▶ [SELECTED EXCERPT]
▽

= Uyu River =

River in northern Myanmar

The Uyu River, also pronounced Uru River (Uyu Chaung in Burmese), is a river in northern Myanmar, formerly Burma. It is a major tributary of the Chindwin River, itself the largest tributary of the country's chief river, the Ayeyarwady. Its source lies in the Hukawng Valley of Kachin State, and it takes a southwesterly course through a fertile and well irrigated valley. It enters the Chindwin on the left bank at Homalin in Sagaing Division.

==Economy==
Hpakant, situated in the headwaters of the Uyu, is the only place in the world where the best quality jade known as jadeite is mined. Sand and stones deposited from jade mining operations have impeded the flow during the monsoons and caused flooding with damage to the roads. 'Gold boats' that mine the riverbed for precious metals began to appear in the 1990s along the 215 km stretch of the Uyu from Haungpa to Homalin. A cleanup plan by a government-appointed special environment committee started in May 2004 with a ban on gold digging, and the jade miners were made responsible for the rehabilitation of a 26 km stretch out of the badly damaged 40 km of the river between Lonkin and Haungpa.

△

Continue the Uyu River article from where it stops, writing in the same encyclopedic style.

▶ [RECORDS SUPPLIED]

▽

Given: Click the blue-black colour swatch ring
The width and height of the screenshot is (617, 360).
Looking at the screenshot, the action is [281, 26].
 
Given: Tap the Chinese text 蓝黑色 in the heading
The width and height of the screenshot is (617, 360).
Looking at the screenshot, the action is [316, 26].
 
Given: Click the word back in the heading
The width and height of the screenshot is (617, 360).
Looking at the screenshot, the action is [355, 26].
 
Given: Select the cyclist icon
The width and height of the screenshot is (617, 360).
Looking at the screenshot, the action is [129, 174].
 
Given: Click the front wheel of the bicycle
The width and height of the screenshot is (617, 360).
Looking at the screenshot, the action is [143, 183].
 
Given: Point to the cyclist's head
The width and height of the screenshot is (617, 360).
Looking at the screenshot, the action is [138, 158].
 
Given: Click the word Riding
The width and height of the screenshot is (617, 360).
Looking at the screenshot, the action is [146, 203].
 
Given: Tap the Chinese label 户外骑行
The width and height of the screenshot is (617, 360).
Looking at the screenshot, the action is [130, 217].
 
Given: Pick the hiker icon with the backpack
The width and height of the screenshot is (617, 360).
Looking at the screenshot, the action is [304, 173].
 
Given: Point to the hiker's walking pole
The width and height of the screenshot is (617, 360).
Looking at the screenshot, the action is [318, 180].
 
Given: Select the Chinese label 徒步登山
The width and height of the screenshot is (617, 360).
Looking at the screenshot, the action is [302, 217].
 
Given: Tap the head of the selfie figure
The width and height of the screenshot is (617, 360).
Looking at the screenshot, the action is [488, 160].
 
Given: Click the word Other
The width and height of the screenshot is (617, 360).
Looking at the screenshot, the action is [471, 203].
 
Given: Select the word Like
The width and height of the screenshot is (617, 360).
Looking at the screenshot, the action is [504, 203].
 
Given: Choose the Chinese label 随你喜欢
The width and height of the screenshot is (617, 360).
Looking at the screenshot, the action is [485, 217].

△
▽

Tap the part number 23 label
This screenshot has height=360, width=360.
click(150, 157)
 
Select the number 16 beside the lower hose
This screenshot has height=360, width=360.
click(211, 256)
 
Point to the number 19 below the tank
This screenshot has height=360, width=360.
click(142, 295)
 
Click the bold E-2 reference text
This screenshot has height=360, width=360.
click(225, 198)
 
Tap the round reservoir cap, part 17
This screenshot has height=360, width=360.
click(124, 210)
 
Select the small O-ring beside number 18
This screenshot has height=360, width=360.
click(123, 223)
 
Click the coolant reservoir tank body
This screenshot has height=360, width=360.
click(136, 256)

△

▶ [SOLVED PROBLEM]
==Flora and fauna==
The area is covered with primarily tropical evergreen forest, dense bamboo and rattan undergrowth. Mixed deciduous teak forest is also seen on higher slopes. Htamanthi Wildlife Sanctuary for the tiger and the rhinoceros is located between the Uyu and the Chindwin.

The Uyu River is an important conservation area for the green peafowl (Pavo muticus), the spot-billed pelican (Pelecanus philippensis) and the white-rumped vulture (Gyps bengalensis).

==World War II==
In May 1942 after the Japanese invaded Burma, the US Army General Uncle Joe Stilwell led his staff of 103 Americans, British and Chinese on foot setting out from Shwebo to India. He carried bully beef to his raft across the Uyu River, pictured wearing his underwear and campaign hat. They were joined by Gordon Seagrave of Burma Surgeon fame and his team of Burmese nurses on their journey down the Uyu on rafts reaching Maingkaing in two days and Homalin after another three days of rafting.